### Текст
⁂

Подражание начинается в юности с попытки копировать внешние черты. В институтские годы я все думал, как повторить «Ночи Кабирии», взял картину на монтажный стол, разглядывал и записывал каждый кадрик: вот тут она идет слева направо, вот тут стоит посередине, гонял и гонял пленку, гадал: «В чем же секрет?» – и никак не мог его понять. Напоминал себе мартышку перед компьютером, которая стучит по клавишам, лижет монитор, но ничего осмысленного все равно не извлекается. Я все пытался понять Феллини по верхам, по форме, но не в ней, как всегда бывает в великом искусстве, дело. Форма вторична. У Феллини совершенно неподражаемы ситуации, поведение актера. Но тогда я этого ничего не понимал. Мне-то казалось, достаточно повторить движение слева направо, остановку, подъем… Секрет не открывался. Пришлось отложить картину. Позже пришло понимание, как это сделано. Суть в характере и в предлагаемых обстоятельствах. Это очень человеческое кино.

⁂

### Исходные данные

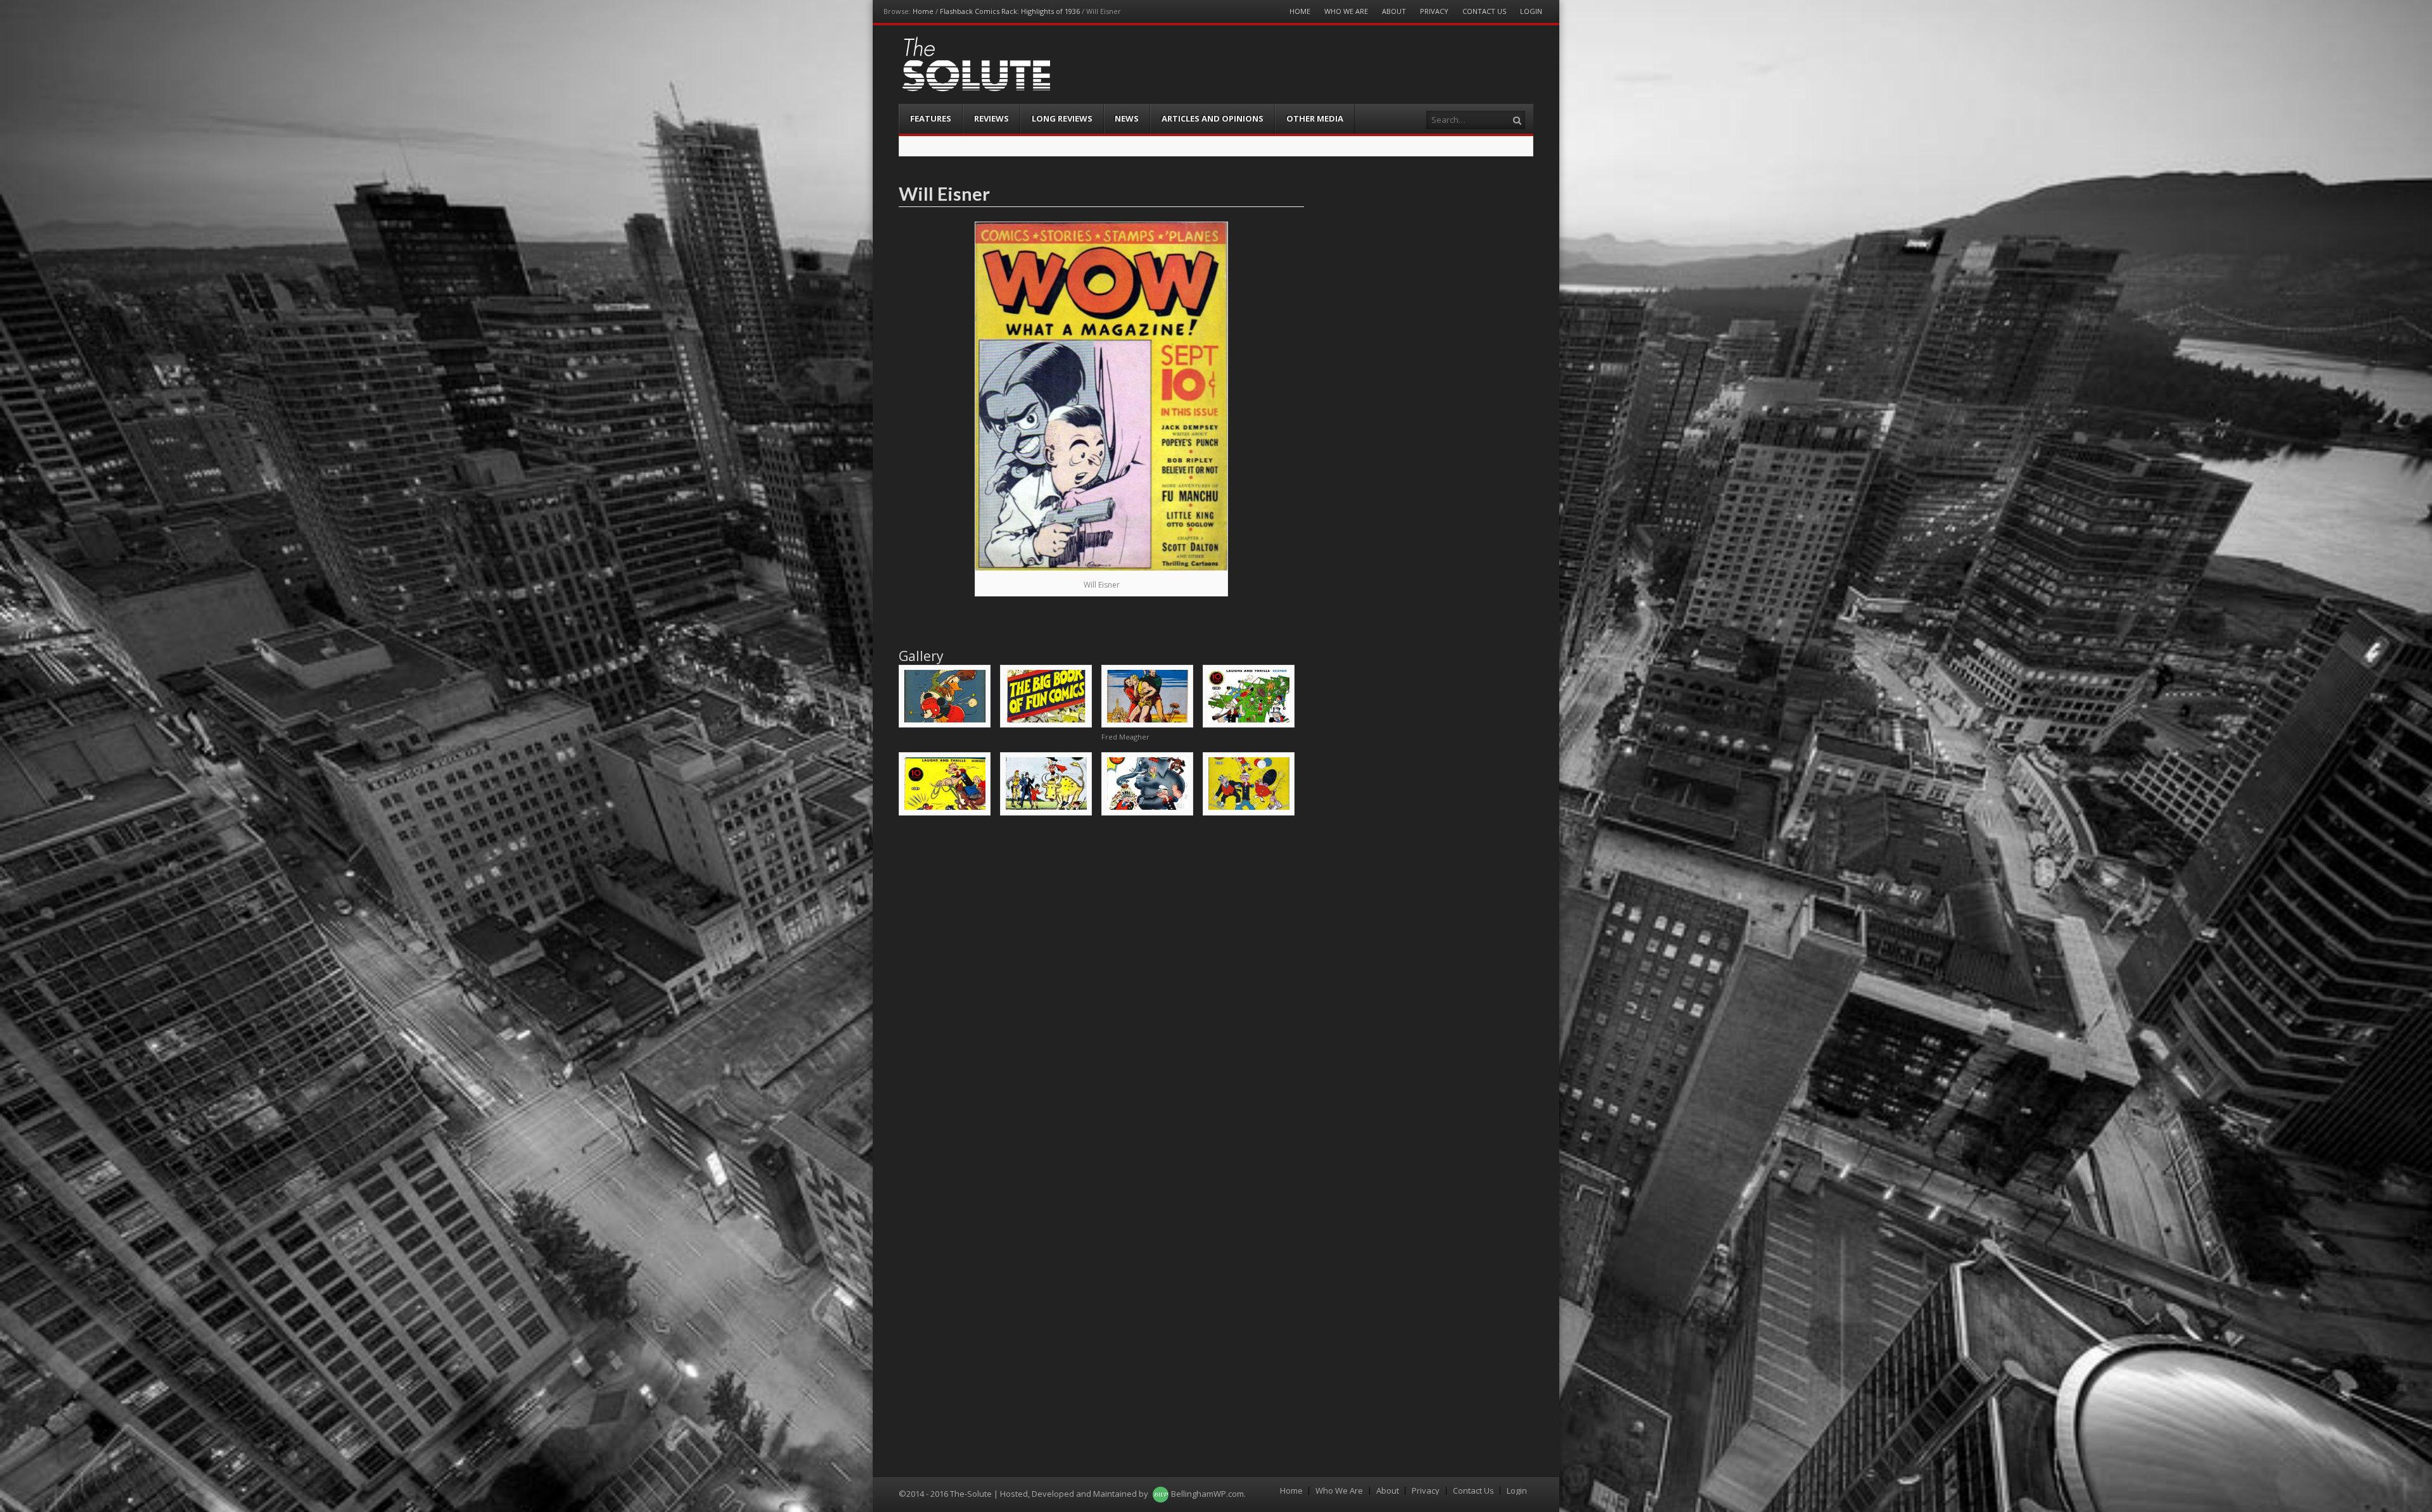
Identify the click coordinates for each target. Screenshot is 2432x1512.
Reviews (991, 118)
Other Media (1314, 118)
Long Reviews (1062, 118)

⁂

### Что сделать
1. Какую картину, согласно тексту о Феллини, брали на монтажный стол в институтские годы?
2. Какие движения в кадре, по тексту о Феллини, когда-то казалось достаточным повторить? Перечислите их все.
3. Продолжите текст о Феллини после его последнего предложения.
Данные представляют собой самостоятельный материал и к тексту о Феллини не относятся.

### Ответы
1. «Ночи Кабирии».

2. Движение слева направо, остановку, подъем.

3.
Для меня как-то очень взаимосвязаны три великие личности – Гоголь, Платонов, Феллини. Они создавали мир практически бесплотных фигур, мир неповторимых характеров в фантастических ситуациях.
Выстроить ассоциированный ряд между живописью и кинематографом очень сложно. Можно, конечно, найти параллели между Дали и Бунюэлем в ранних его картинах. В более поздних если и прослеживаются параллели, то, скорее, не между Бунюэлем и Дали, а между Бунюэлем и Миро. Дали в общем-то художник броский, недаром он говорил: «Я процветаю потому, что в мире полно кретинов». У Миро, у Магритта такой броскости нет – есть метафизика. Загадка.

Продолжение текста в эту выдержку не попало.